[jira] [Commented] (PHOENIX-7253) Perf improvement for non-full scan queries on large table

Daniel Wong (Jira) Tue, 05 Mar 2024 00:37:17 -0800


    [ 
https://issues.apache.org/jira/browse/PHOENIX-7253?page=com.atlassian.jira.plugin.system.issuetabpanels:comment-tabpanel&focusedCommentId=17823491#comment-17823491
 ]


Daniel Wong commented on PHOENIX-7253:
--------------------------------------

I found some of my notes:

Phoenix code doing this is a hack given HBase limitations... in 1.x there was 
no easy access to the hbase clients metadata cache and this method was used to 
kind of hackly get the cached values only as opposed to directly calling 
{{HConnection.getAllRegionLocations }}

This code path is being called from “{{{}getAllTableRegions.{}}} This is used 
when the Phoenix client wants/needs to update the region info for a hbase 
table. This could be done during scan generation or when a split/merge is 
detected.

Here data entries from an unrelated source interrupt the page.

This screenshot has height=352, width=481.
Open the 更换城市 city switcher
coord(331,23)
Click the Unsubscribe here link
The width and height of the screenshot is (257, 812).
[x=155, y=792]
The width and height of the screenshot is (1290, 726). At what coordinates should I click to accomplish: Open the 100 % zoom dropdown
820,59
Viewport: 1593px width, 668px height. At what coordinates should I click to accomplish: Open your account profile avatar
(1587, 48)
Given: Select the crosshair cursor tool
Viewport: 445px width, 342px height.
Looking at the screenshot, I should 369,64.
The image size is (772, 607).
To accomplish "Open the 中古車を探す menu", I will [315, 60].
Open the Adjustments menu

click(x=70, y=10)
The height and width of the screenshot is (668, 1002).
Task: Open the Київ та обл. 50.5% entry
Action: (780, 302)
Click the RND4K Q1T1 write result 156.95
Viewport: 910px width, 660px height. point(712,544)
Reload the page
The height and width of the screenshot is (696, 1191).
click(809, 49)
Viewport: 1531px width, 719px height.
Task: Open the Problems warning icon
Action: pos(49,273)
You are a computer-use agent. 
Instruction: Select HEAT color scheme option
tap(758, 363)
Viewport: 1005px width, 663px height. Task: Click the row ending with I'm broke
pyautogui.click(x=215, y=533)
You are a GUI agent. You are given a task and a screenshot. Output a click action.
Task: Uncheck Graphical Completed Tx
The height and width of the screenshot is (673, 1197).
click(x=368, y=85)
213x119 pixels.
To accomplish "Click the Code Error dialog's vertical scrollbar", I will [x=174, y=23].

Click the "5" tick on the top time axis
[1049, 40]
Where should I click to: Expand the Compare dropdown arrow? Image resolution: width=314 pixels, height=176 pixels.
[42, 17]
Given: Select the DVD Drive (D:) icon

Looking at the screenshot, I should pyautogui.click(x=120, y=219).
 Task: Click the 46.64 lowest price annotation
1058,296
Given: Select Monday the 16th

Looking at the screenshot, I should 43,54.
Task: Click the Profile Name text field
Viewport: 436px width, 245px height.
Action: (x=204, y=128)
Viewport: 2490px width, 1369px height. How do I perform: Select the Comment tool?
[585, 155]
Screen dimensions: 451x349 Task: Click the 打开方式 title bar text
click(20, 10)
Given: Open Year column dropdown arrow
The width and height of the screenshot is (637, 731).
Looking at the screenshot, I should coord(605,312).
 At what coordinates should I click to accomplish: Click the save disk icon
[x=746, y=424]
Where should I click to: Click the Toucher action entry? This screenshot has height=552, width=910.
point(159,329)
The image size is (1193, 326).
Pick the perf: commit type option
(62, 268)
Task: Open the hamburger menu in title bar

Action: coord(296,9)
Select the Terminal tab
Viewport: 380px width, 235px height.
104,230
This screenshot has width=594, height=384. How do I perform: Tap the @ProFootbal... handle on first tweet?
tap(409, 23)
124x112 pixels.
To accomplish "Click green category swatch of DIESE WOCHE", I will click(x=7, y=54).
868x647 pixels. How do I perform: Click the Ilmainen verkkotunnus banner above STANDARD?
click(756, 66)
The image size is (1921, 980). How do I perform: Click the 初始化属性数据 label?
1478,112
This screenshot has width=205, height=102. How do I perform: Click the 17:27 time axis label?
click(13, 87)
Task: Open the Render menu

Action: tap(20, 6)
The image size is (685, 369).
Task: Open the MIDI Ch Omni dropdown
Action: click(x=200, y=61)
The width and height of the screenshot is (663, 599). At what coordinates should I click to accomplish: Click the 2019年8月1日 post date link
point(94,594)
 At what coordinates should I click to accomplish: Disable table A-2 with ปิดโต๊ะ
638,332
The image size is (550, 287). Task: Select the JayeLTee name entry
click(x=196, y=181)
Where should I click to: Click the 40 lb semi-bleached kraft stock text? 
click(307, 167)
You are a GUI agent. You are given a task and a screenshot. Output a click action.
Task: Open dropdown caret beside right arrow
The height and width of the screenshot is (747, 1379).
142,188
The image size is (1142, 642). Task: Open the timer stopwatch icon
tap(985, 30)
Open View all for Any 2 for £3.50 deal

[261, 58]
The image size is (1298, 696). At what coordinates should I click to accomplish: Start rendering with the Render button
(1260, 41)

This method calls {{HConnection.getRegionLocation}} iteratively using 
one region at a time to find the next region. This is done so that this uses 
the cache in the HConnection itself rather than the 
HTable.getAllRegionLocations which appears to cause a MetaScan and re-cache on 
the HBase client of all the regions in the 1.x codebase. Where this can become 
an issue is if one region splits many scans may simultaneously call this method 
in overloading the client threads as well as possibly meta. Some protection so 
that a client can only call this from a single thread for a single table would 
improve this flow greatly. Whether this should be done inside of hbase itself 
or in phoenix is debatable but Phoenix is intending to use the HBase client 
cache rather than store its own cache of region boundaries.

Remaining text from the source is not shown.